HIV and AIDS are increasing in Indonesia. Especially injected narcotic users (addict). Thus, Harm Reduction (HR) program is needed. To connect addict with HR, a connector (outreach) with promising skill of getting in direct contact with addict is needed. This research sees trough the efficiency of interpersonal communication training to increase communicating skill with the addict. The participants are outreaches that are currently assigned work in DIY, which are in Sleman, Bantul, and Yogyakarta. Experienced in outreaching and have various educational backgrounds, had history as addict and is not currently a addict. The research plan is the one group pretest posttest design with follow up. An increase on interpersonal communicating skill was shown Based on Wilcoxon test, but not significant.

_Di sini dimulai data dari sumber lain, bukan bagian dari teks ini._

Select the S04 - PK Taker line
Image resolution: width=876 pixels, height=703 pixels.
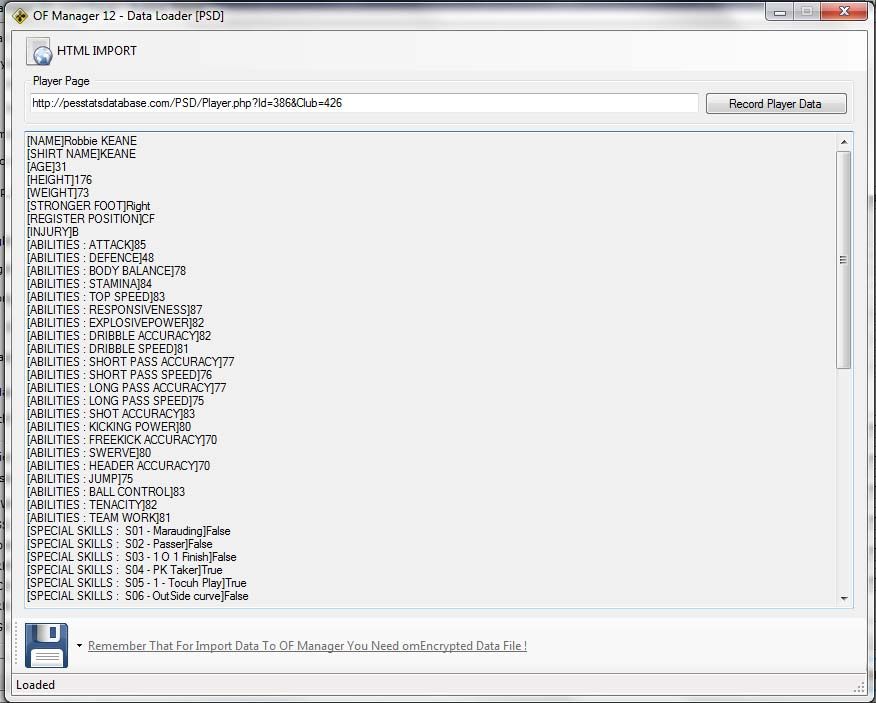pyautogui.click(x=125, y=570)
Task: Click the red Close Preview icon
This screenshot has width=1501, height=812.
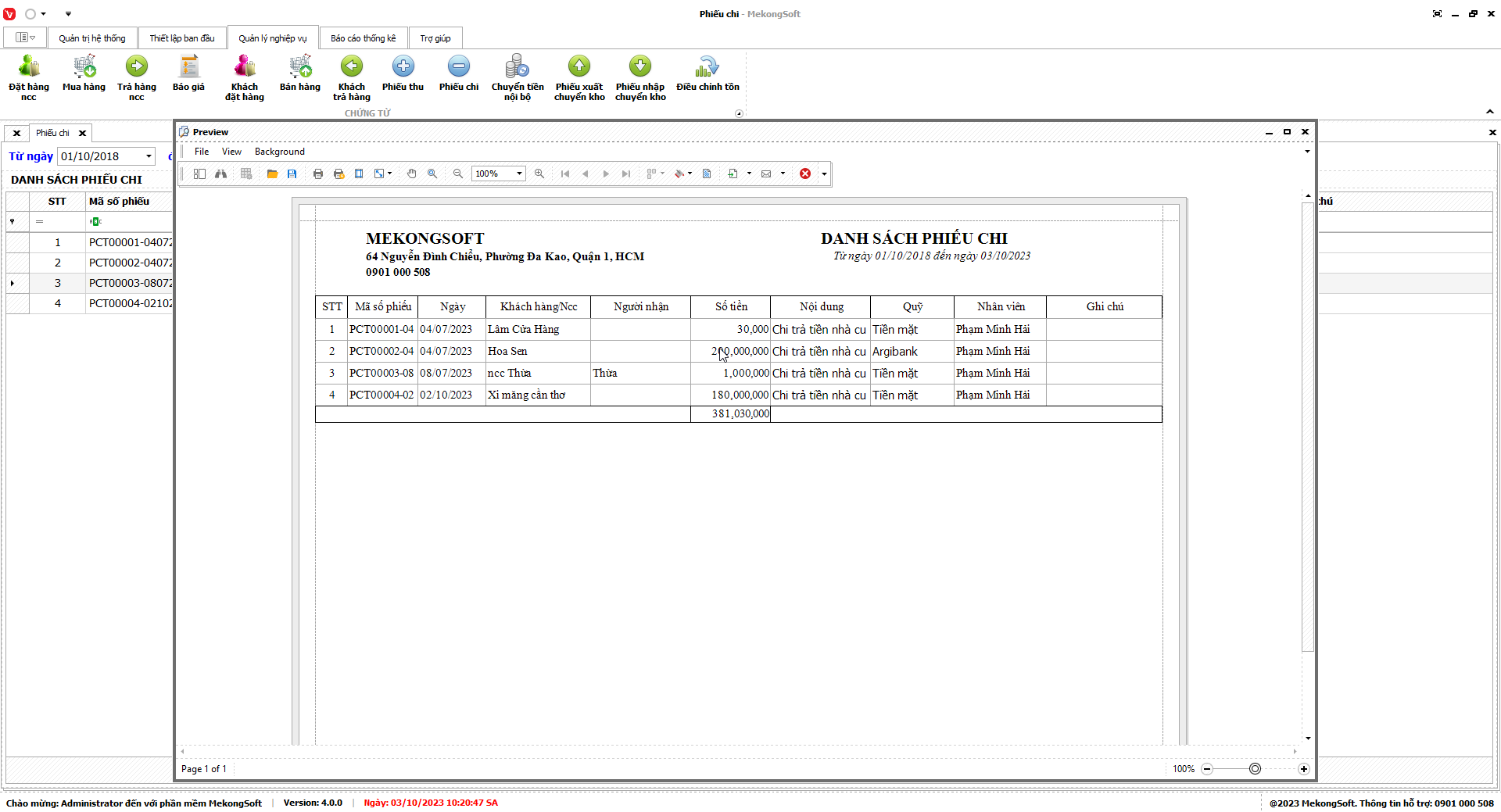Action: point(805,174)
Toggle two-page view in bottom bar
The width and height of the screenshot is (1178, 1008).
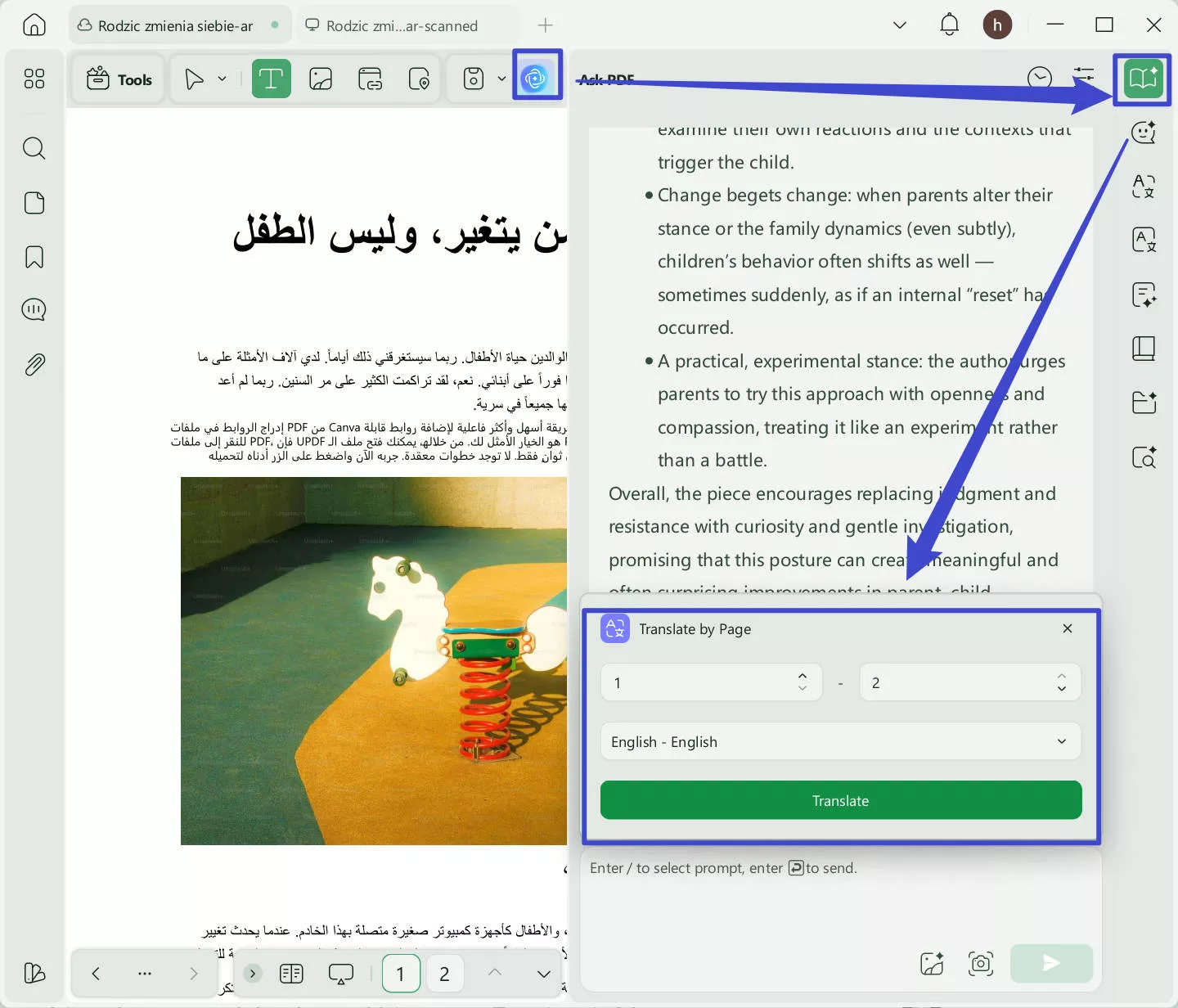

After one month training, only three participants show increase in the interpersonal communicating skill. Based on Mann Whitney calculation, there was no significance difference on interpersonal communicating skill on the two outreach groups until one month training. Acting-positive aspect keeps increasing significantly up until the end of the training program. Interpersonal communicating skill could be applied by modifying the other communicating skills. This skill will be even more advantageous if used by new outreach that is just at the start of his/ her work.
Kata Kunci : Penasun, HIV dan AIDS, komunikasi interpersonal, Harm Reduction, petugas penjangkau (outreach)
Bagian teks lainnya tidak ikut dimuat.